Genser is a life member of the Council on Foreign Relations and a Fellow of the Royal Society of Arts. He was elected in 2008 as a Fellow to the British American Project. In 2009 he was elected as a delegate to the Asia Society's Asia 21 Young Leaders Summit and also as a U.S.-Japan Young Leadership Fellow. Genser was a Young Global Leader of the World Economic Forum from 2008 to 2013 and a Member of the World Economic Forum's Global Agenda Council for Human Rights (2010–2011). In 2011, he was selected among the Young Leaders of the French-American Foundation. He is a recipient of the Charles Bronfman Prize and Liberty in North Korea's Freedom Fighter Award.
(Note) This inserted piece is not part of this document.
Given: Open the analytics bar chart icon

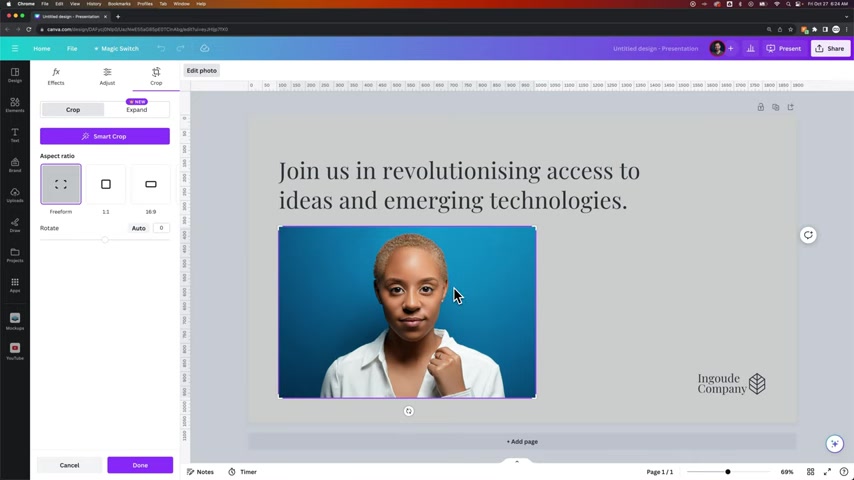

In addition to being qualified to practice law in Maryland and the District of Columbia, he is also a solicitor of England & Wales. Gesner co-founded the Neurorights Foundation with neuroscientist Rafael Yuste after both won Global Leadership Prizes from the Tällberg Foundation.
Genser is also an avid ice hockey player, playing on both the Titans and the Crunch through Hockey North America.